Кое-как я подготовилась к сегодняшней химии, но это последний урок, а третьим и четвёртым у нас лыжи. Катька их не любит, и Надька вслед за ней всегда начинает ныть: «Михаил Иванович, ну Михаил Иванович, а можно, мы останемся, цветы пополиваем?» Но им не удаётся увильнуть, и мы все, девчонки с Михаилом Ивановичем, гуськом идём в питомник за дорогой.
Здесь у нас всё рядом. Вот остановка, сюда к нам троллейбусы сворачивают с проспекта. Здесь длинный дом, в котором много магазинов, и салон «Диваны „Сладкий сон“», и мини-кинотеатр «Пещера ужасов», и парикмахерская «Бонита». А вдоль дома тянутся ряды, на которых с темна и до темна разложена всякая всячина.

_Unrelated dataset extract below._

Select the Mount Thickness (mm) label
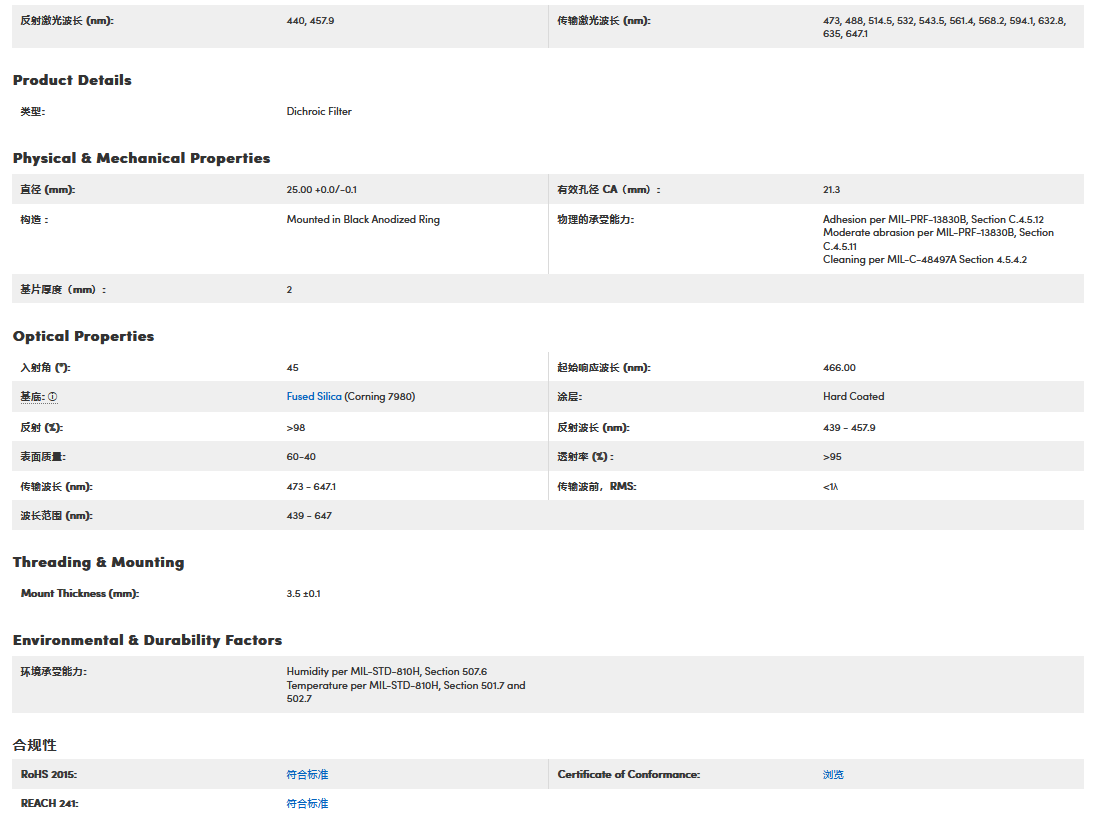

Мы идём мимо старушек, торгующих брусникой, и носками, и мочалками, и молоком в подозрительных пластиковых бутылках. Михаил Иванович кричит: «Не отставать!» Мне хочется скорее в лес, а наши девчонки медлят и разглядывают что-то на уличных прилавках и в витринах магазинов. Но наконец мы выходим на шоссе. Теперь по светофору перейти дорогу – и попадёшь в питомник. А если взять немного влево, то скоро выйдешь к разветвлению дороги и, если правильно свернуть, придёшь в промзону, а потом в приют к собакам.
Мне жаль, что я не могу показать приют девчонкам, хотя бы одной Катьке. Мы бы успели за два урока, если идти на лыжах быстро. Но девчонки изображают, что они совсем не могут ходить на лыжах, и они все так галдят, как будто в школе на переменке, а Михаил Иванович перекрикивает их, командует кому-то: «Не шагай – скользи!» И среди этого галдёжа всё равно слышно, как пинькают синицы, а один раз я даже увидела клеста. Но он сразу спорхнул и скрылся, потому что Надька Фролова заверещала:
– Ой, не могу, снегирь, снегирь!
И сразу же все заговорили:
– Где? Где снегирь?
И Оля почему-то захлопала в ладоши, как маленькая:
– У нас есть снегири! К нам прилетели снегири!
А я перебила её:
– Это же был клёст!
И стала объяснять, чем отличаются они от снегирей.
– Даже если, – говорю, – вы не успели клюв рассмотреть или докуда у птицы красное оперение доходит, то чёрную шапочку у снегиря вы сразу увидите! А у клеста нет никакой шапочки.
И тут же понимаю, что девчонкам это совсем не интересно. Для чего было тогда орать на весь питомник: «Ой, снегирь, снегирь!»? Только всех птиц пугать.
Один Михаил Иванович начал расспрашивать меня про клестов и снегирей, а потом говорит:
– А откуда ты всё это знаешь?
И я удивилась: разве можно сказать, откуда что-то знаешь? Знаешь, и всё.
А потом вспомнила, как мы с отцом ходили на лыжах по этому питомнику. Ведь правда, я каталась с ним на лыжах. И они не такие были, как сейчас, потому что мне было пять лет. Их надо было прицеплять к валенкам. И я смотрела вниз на свои валенки, стянутые широкими ремешками, а потом подняла глаза и увидала среди веток птицу в красном оперении. Я тоже, как Надька, запищала: «Ой, снегирь, снегирь!» Отец сразу шепнул мне: «Тихо, спугнёшь!»
Нас только двое было на лыжне, и мы смогли бесшумно приблизиться к дереву, на котором сидела птица. Отец сказал: «Видишь, это клёст, на нём нет чёрной шапочки».
А потом он купил мне книжку с фотографиями разных птиц. И маме сказал: «Валька-то у нас, оказывается, живностью интересуется». И я долго ещё рассматривала картинки в книжке, даже на следующий год, когда принесли Игоря. Он всё время спал, и надо было сидеть тихо. С тех пор я, оказывается, и знаю про клестов, а ещё знаю, какие живут у нас синицы, и про воробьёв я много рассказать могу, если кому-то интересно.